======== TASK INPUTS ========

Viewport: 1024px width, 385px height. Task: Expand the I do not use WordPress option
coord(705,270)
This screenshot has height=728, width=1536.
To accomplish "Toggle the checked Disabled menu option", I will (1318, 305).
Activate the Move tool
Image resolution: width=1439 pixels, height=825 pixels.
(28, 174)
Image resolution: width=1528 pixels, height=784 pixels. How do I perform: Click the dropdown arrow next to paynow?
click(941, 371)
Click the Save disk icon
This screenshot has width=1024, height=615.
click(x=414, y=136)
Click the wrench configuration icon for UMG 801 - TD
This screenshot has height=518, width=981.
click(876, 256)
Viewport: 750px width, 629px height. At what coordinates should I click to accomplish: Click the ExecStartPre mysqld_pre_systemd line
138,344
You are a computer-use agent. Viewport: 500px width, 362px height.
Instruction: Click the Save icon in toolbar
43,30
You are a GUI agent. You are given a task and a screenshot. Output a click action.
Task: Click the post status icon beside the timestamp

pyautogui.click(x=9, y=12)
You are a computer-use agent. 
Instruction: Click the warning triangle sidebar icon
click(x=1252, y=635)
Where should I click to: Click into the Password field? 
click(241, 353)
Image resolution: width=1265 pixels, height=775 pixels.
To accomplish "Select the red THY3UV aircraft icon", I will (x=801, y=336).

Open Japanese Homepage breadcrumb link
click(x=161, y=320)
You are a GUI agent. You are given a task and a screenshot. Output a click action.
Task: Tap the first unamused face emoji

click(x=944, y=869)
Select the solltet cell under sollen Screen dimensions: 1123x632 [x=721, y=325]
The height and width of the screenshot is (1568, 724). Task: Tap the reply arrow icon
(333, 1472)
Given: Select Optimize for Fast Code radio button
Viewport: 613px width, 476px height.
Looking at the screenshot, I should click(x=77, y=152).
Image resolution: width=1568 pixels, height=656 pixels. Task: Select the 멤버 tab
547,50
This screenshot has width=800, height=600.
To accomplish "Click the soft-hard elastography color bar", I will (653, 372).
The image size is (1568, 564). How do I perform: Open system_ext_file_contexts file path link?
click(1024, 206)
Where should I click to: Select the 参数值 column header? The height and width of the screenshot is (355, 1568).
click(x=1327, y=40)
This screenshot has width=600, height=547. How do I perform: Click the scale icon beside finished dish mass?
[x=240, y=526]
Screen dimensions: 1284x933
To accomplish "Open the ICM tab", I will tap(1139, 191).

========

TASK BRIEF> Counting only lines that contain the word "dimensions", how many are there in the records above? Give the number alone.

OUTPUT BELOW> 2